Souvenirs du tir aux hommes

Collection Blanche
Gallimard
Parution
La guerre dure encore dans la chair et dans l'âme de ceux qui l'ont faite. ElIe a marqué plusieurs générations de traits ineffaçables. Souvenirs du tir aux hommes? Ce n'est pas d'une relation exacte qu'il s'agit. Si le cadre général est réel, l'atmosphère véridique, les personnages sont imaginaires. Il n'en reste pas moins que ce livre est presque tout entier nourri d'une expérience personneIle : celle que l'auteur fit au sortir de l'adolescence, pendant ces années violentes où pour des millions d'hommes – chasseurs et gibier d'une battue gigantesque – la grande préoccupation fut d'éviter les baIles et les obus ou d'en placer ; de tirer sur leurs semblables ou d'être tués par eux.

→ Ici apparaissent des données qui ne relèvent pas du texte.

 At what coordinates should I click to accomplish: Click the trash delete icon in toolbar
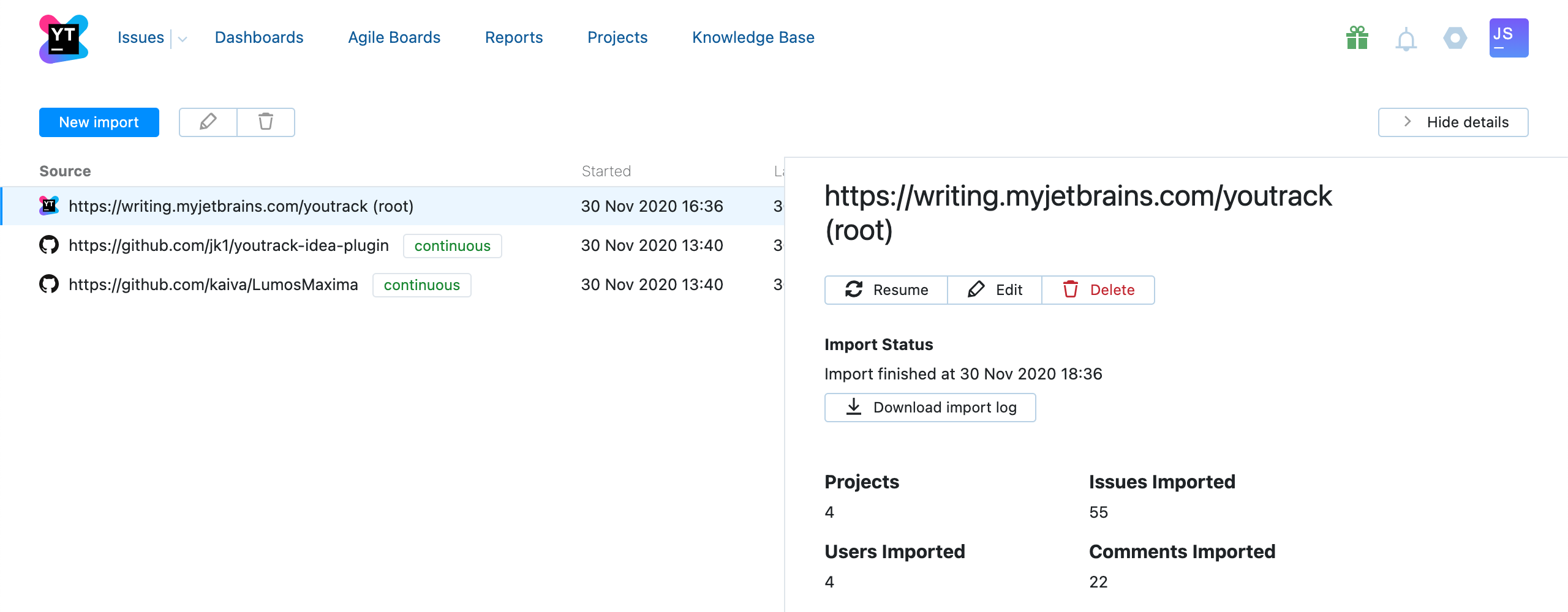point(266,122)
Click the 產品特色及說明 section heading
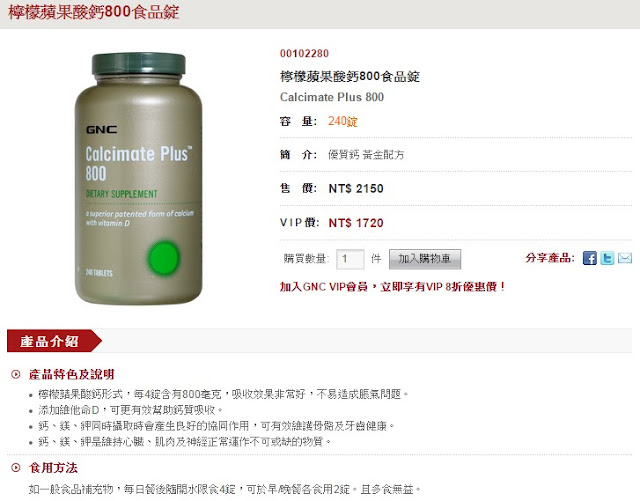The image size is (640, 501). tap(72, 374)
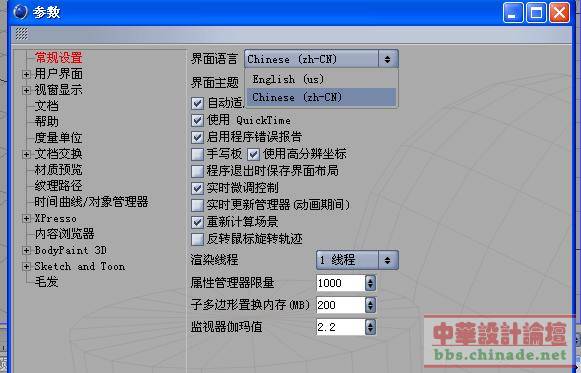
Task: Uncheck the 使用 QuickTime checkbox
Action: pyautogui.click(x=197, y=120)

Une des particularités de la guerre, c'est qu'elle révèle intimement l'un à l'autre devant l'épreuve suprême des compagnons d'armes qui, cependant, continuent d'ignorer les circonstances les plus simples de leur vie «normale». C'est que, dans la solitude, elle force chacun de nous à engager un dialogue bouleversant avec les parties les plus lâches et les plus nobles de son être. La guerre n'a pas été l'œuvre des héros. Elle a été faite par une multitude d'hommes qui avaient l'instinct de leur patrie et qui n'en parlaient pas ; elle a été faite par une troupe innombrable où chaque figurant apportait, en entrant dans le cirque, avec ses vertus médiocres, ses manies, sa santé, son espoir, ses passions, des virtualités inconnues de lui-même. Aux premiers chapitres des Souvenirs du tir aux hommes, Pagès se lamente sur sa déchéance de cavalier à pied, tandis que Witzig, cassé jadis, risque sa peau et celle des autres «pour remonter l'échelle» ; aux derniers, le jeune Davier, en suivant une attaque d'infanterie, s'aperçoit qu'il est déjà un vieux professionnel ; dans l'intervalle l'«aspi» Bettino et le capitaine Sénèque sont morts, l'un sans avoir jamais rien connu de la vie, l'autre traînant le souvenir d'une femme. Héros? Non. Mais acteurs d'un drame qui s'étend depuis la guerre de tranchées et les torpilles de 1915 jusqu'à la tuerie de l'été 1918.
«De tous les sentiments qui m'ont poussé à rompre un silence long et presque obstiné, écrit Pierre Frédérix, le plus puissant n'a pas été celui de la jeunesse qui s'éloigne ni la crainte de l'oubli. C'est l'angoisse qui de nouveau, par moments, étreint tous les peuples. C'est le trouble que j'éprouve à l'idée d'une seconde explosion, qui renverserait les constructions assez branlantes où la première nous a précipités. Serait-il possible que le plus clair de notre existence soit compris entre deux hécatombes?» Combattant de guerre nationale ou de guerre civile, l'homme en tous cas reste ce qu'il est ; selon le mot de Pascal «un milieu entre rien et tout».